- _Exercise aim_
All pictures are to be dropped, and the remaining data set down exactly.

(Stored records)
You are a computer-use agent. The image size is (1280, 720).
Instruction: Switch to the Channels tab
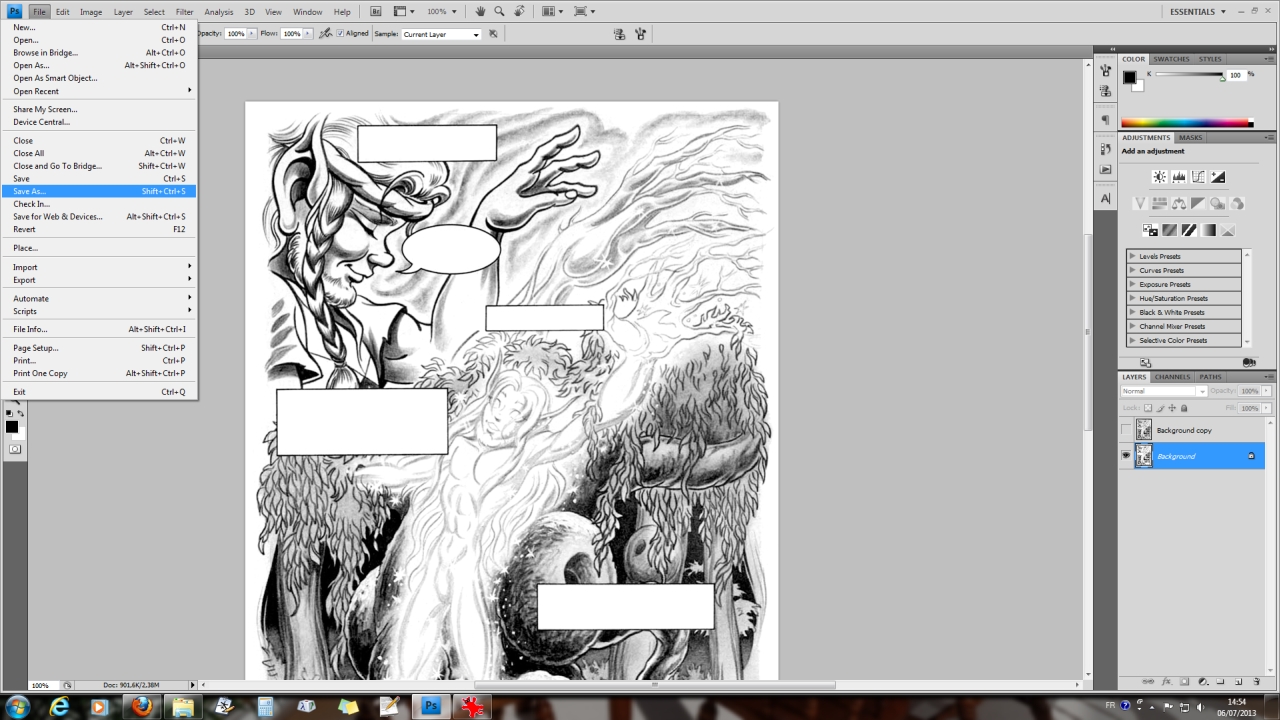1172,377
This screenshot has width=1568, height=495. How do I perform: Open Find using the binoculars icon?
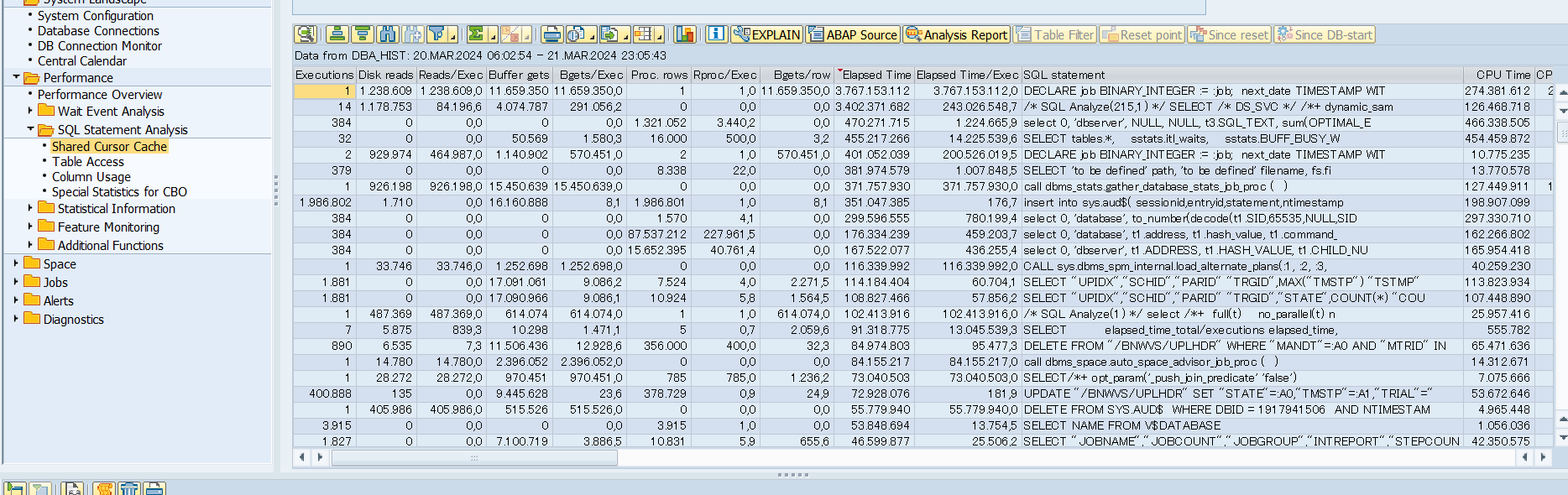[x=387, y=34]
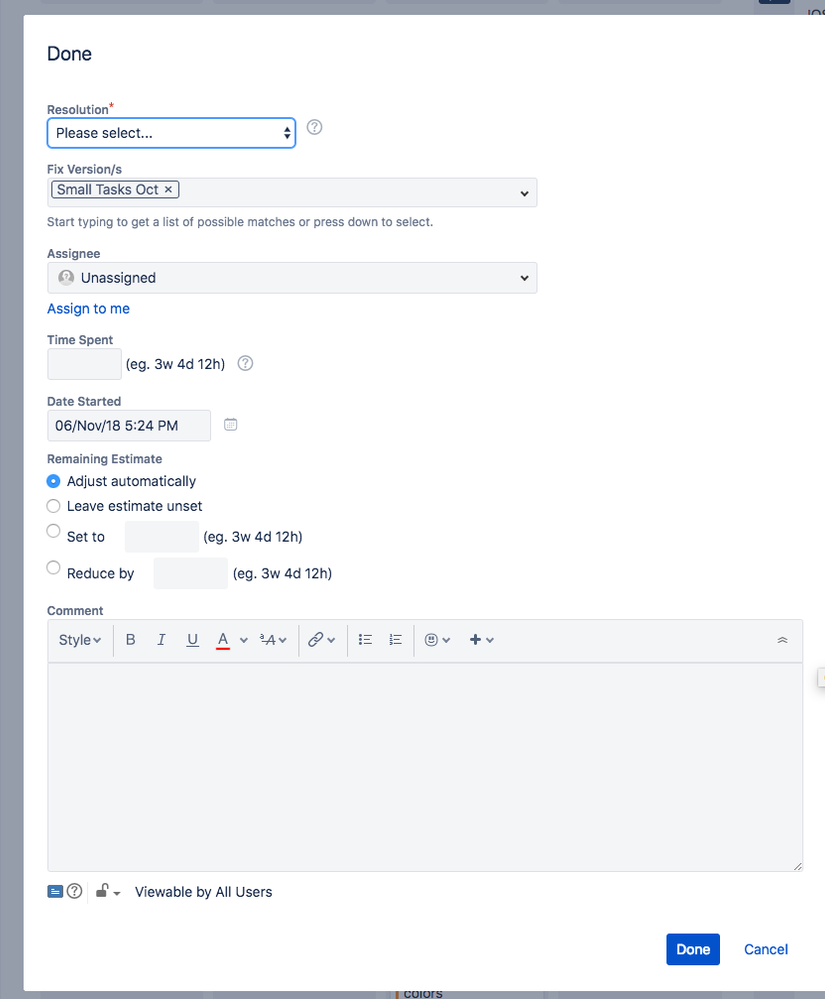
Task: Open the calendar picker for Date Started
Action: tap(230, 425)
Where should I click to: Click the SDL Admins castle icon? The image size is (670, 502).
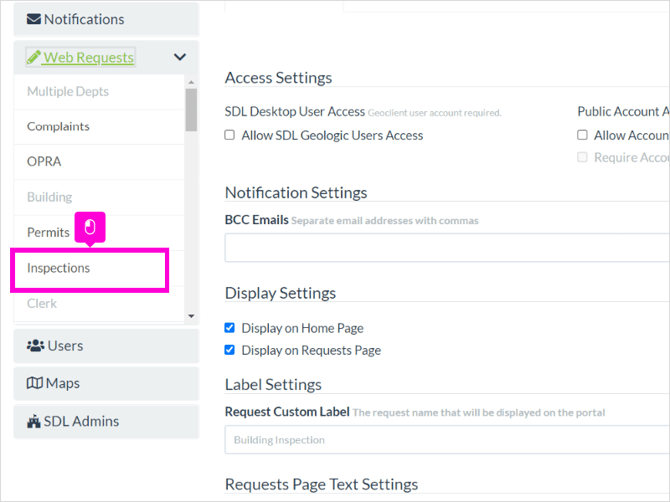pos(34,421)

- _Exercise response_
You are a computer-use agent. The image size is (1280, 720).
Instruction: Switch to the Channels tab
1172,377
This screenshot has width=1568, height=495. How do I perform: Open Find using the binoculars icon?
[x=387, y=34]
Task: Open the calendar picker for Date Started
Action: tap(230, 425)
Where should I click to: Click the SDL Admins castle icon? The image size is (670, 502).
pos(34,421)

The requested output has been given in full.